This repo is a seed project for using ScalaJS cross-building with Play 2.5. Database schemas are auto-generated with Slick, and Flyway is used for migrations.

The seed repos for this project were:

Refer to those for more information and examples.

Note: Some features have been commented out. Refer to the above to see how to enable the database integration for example.

Development notes

Read below for more info on how this project is laid out. However, here are a few notes for development:

  • The slickCodegen sbt task sometimes says it's written output to Tables.scala but it hasn't. In that case, running sbt "project play" compile seems to fix the issue.
  • Once Tables.scala has been generated, edit the project structure in intellij and stop the slick/target directory from being excluded. Intellij needs to treat Tables.scala as a source file to make code that uses it load correctly.

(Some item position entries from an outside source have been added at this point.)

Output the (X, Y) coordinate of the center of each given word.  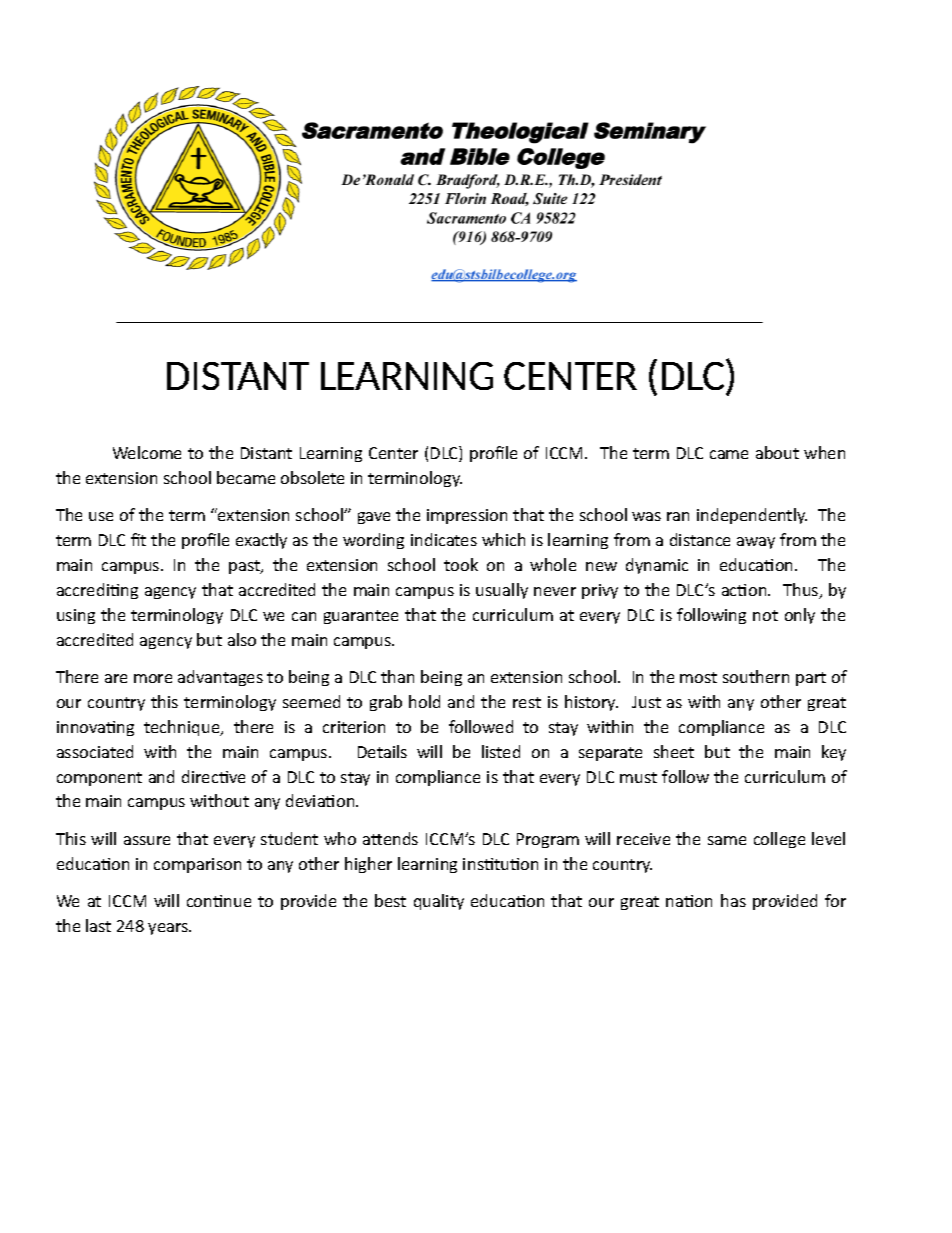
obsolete (312, 477)
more (153, 678)
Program (548, 840)
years (169, 929)
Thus (802, 591)
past (245, 567)
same (727, 840)
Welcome (147, 452)
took (461, 564)
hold (424, 701)
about (777, 452)
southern (756, 676)
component (99, 779)
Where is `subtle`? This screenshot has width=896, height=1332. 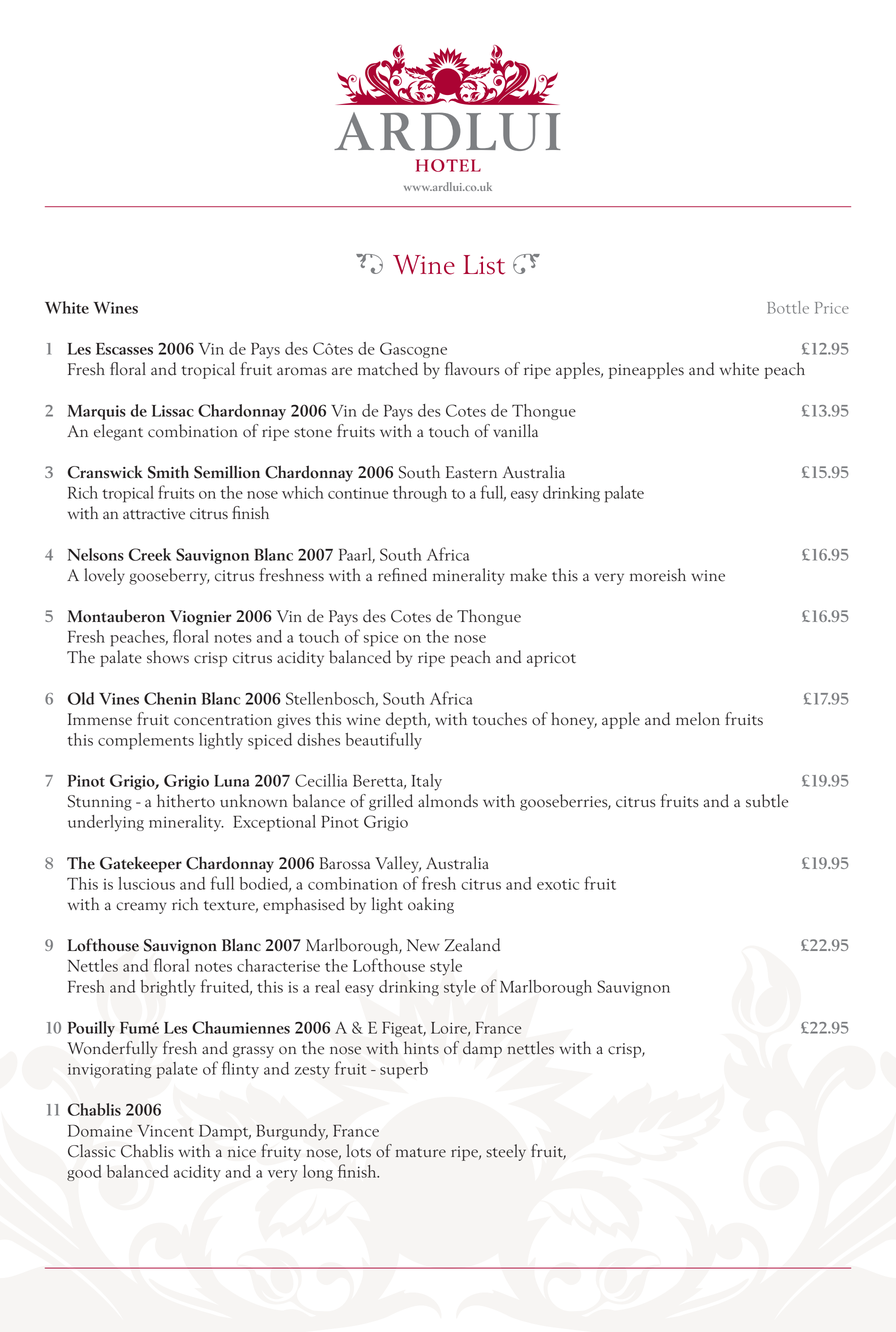 subtle is located at coordinates (767, 801).
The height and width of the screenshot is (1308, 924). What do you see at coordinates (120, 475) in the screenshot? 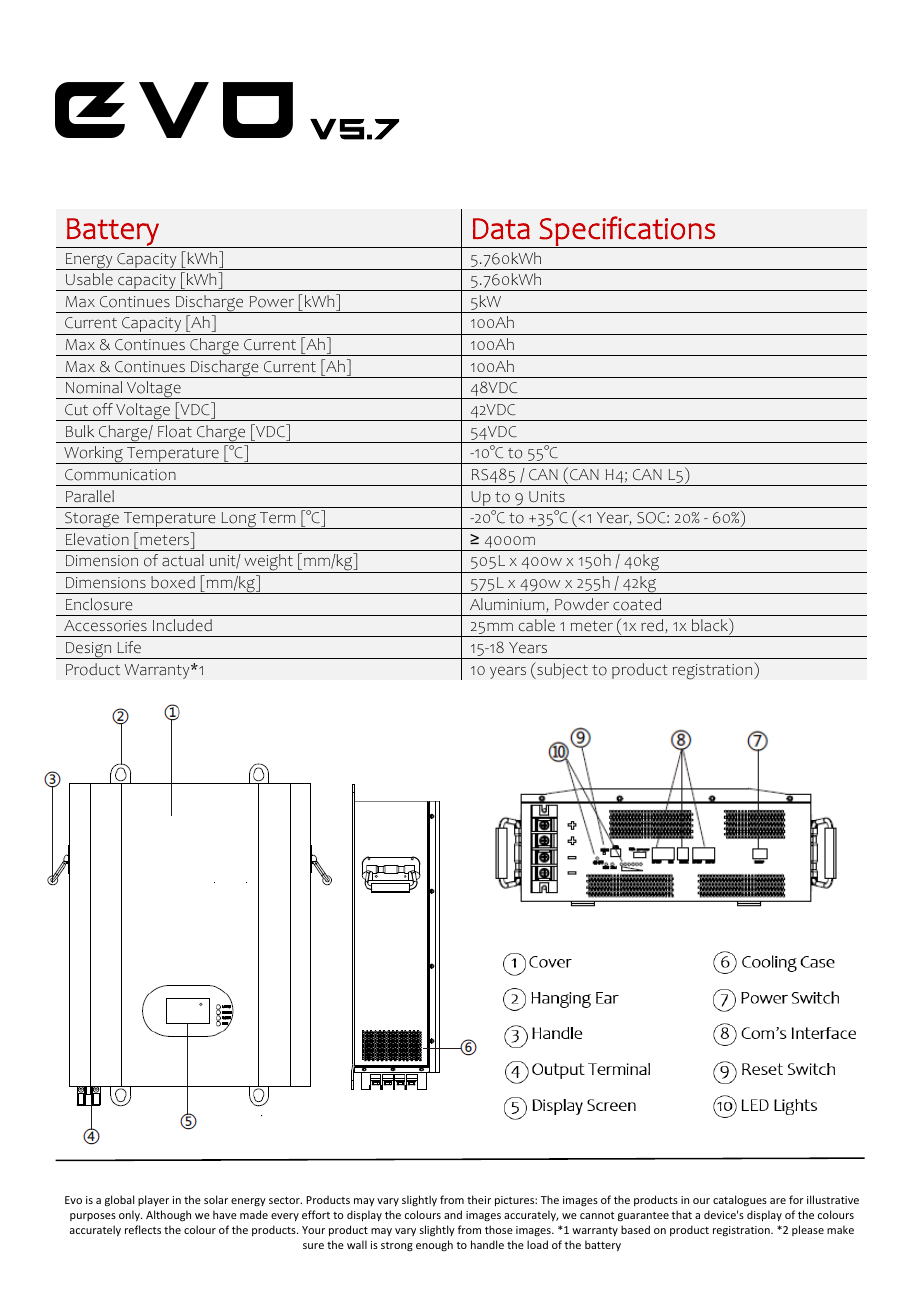
I see `Communication` at bounding box center [120, 475].
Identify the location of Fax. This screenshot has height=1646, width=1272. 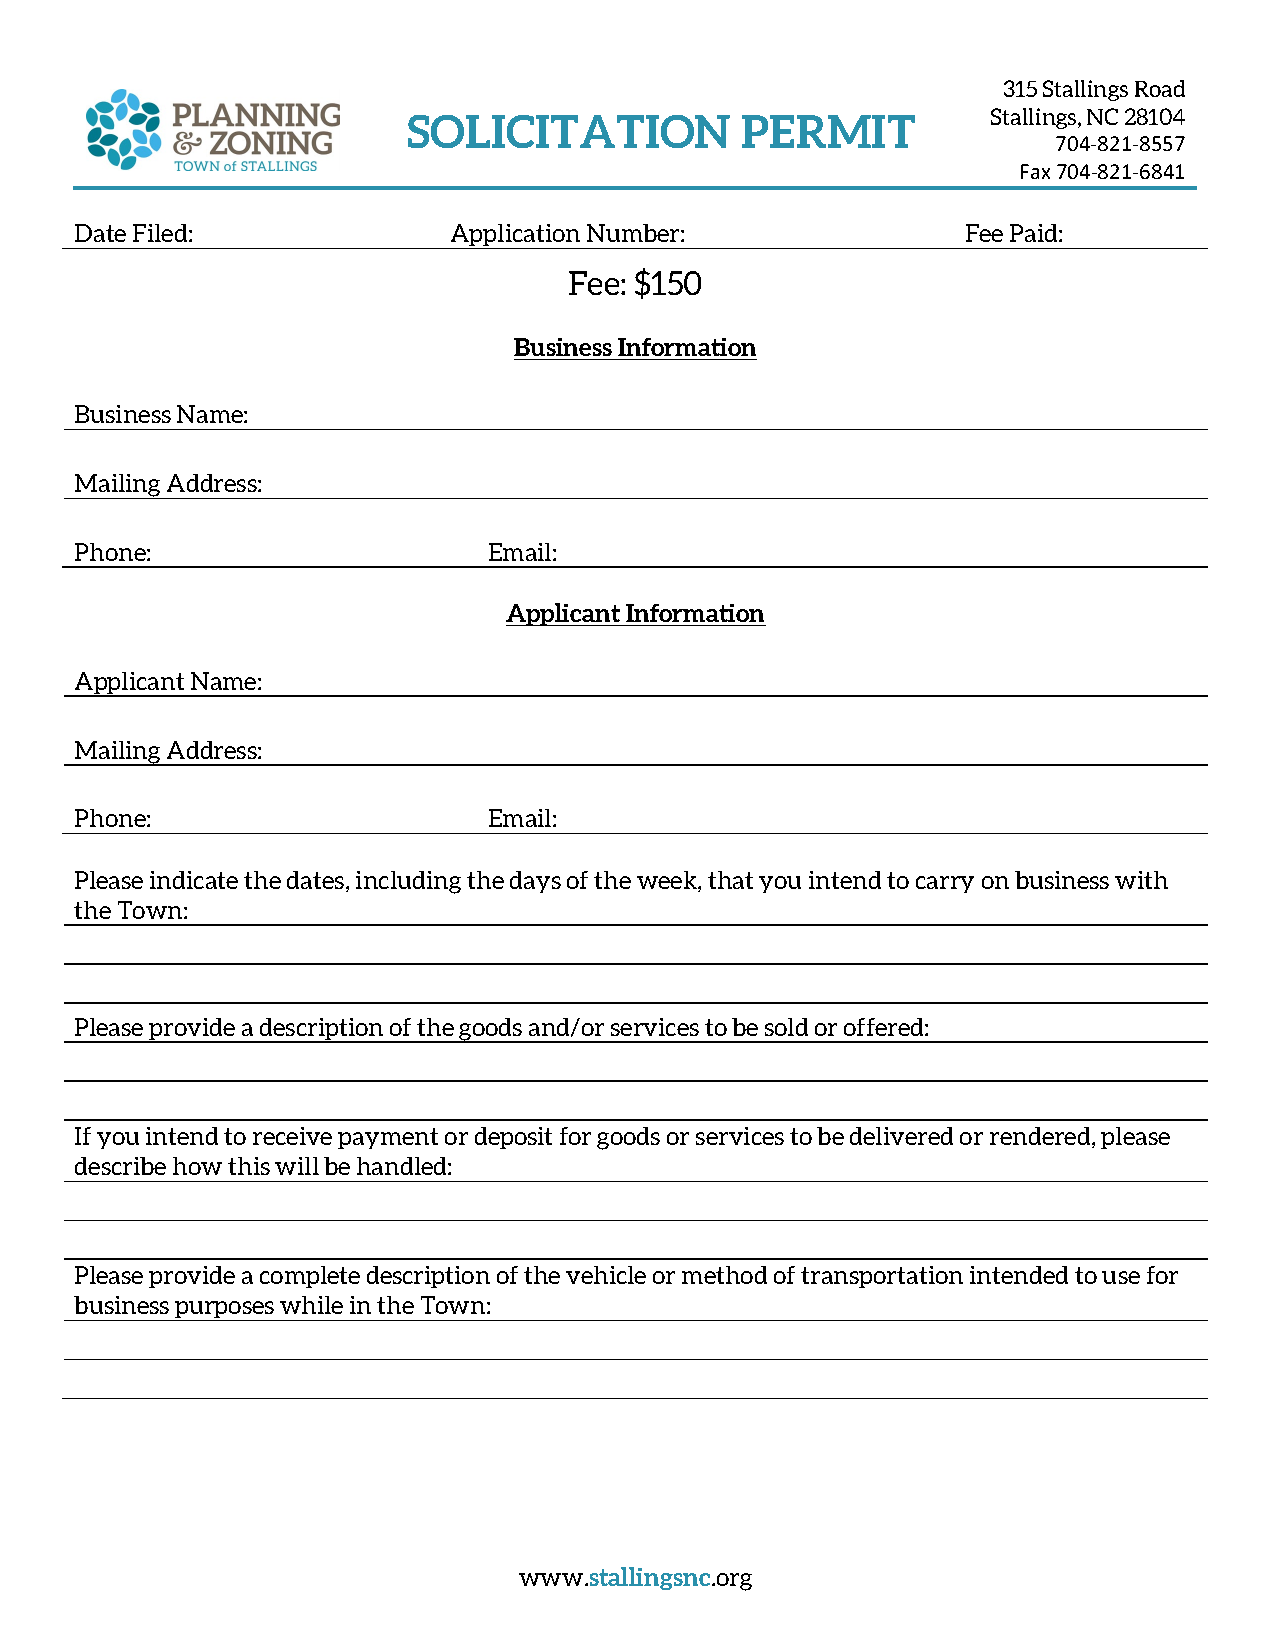
(1035, 171).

This project is configured to keep all the modules self-contained.

  • Slick is isolated from Play, not using play-slick.
  • Database migration is done using Flyway, not Play Evolutions.
  • Slick's classes are auto-generated following database migration.

Database

The application is configured to use PostgreSQL and has some custom drivers to make Postgres / Slick integration easier.

If you are using PostgreSQL for the first time, follow the instructions to install on Mac using HomeBrew, and then start up PostgreSQL.

pg_ctl -D /usr/local/var/postgres start
sudo su - postgres # if on Linux

Then:

createdb myapp
createuser --pwprompt myuser

Database Migration

The first thing to do is to run the database scripts. Flyways has a number of advantages over Play Evolutions: it allows for both Java migrations and SQL migrations, and has command line support.

Start up sbt and go into the flyway module to run database migrations:

project flyway
flywayMigrate

See the flyways documentation for more details.

Slick

The Postgres Driver for Slick is configured with slick-pg, which allows for custom mapping between PostgreSQL data types and Joda Time data types:

trait MyPostgresDriver extends ExPostgresDriver
with PgArraySupport
with PgDateSupportJoda
with PgPlayJsonSupport {

  object MyAPI extends API with DateTimeImplicits with JsonImplicits {
    implicit val strListTypeMapper = new SimpleArrayJdbcType[String]("text").to(_.toList)
    implicit val playJsonArrayTypeMapper =
      new AdvancedArrayJdbcType[JsValue](pgjson,
        (s) => utils.SimpleArrayUtils.fromString[JsValue](Json.parse(_))(s).orNull,
        (v) => utils.SimpleArrayUtils.mkString[JsValue](_.toString())(v)
      ).to(_.toList)
  }

  // jsonb support is in postgres 9.4.0 onward; for 9.3.x use "json"
  def pgjson = "jsonb"

  override val api = MyAPI
}

object MyPostgresDriver extends MyPostgresDriver

Slick configuration is simple, because the Slick schema code generation will look at the tables created from Flyway, and automatically generate a Tables trait. From there, UsersRow and Users are created automatically. Some conversion code is necessary to map between UsersRow and User.

@Singleton
class SlickUserRepo @Inject()(db: Database) extends UserRepo with Tables {

  // Use the custom postgresql driver.
  override val profile: JdbcProfile = MyPostgresDriver

  import profile.api._

  private val queryById = Compiled(
    (id: Rep[Int]) => Users.filter(_.id === id))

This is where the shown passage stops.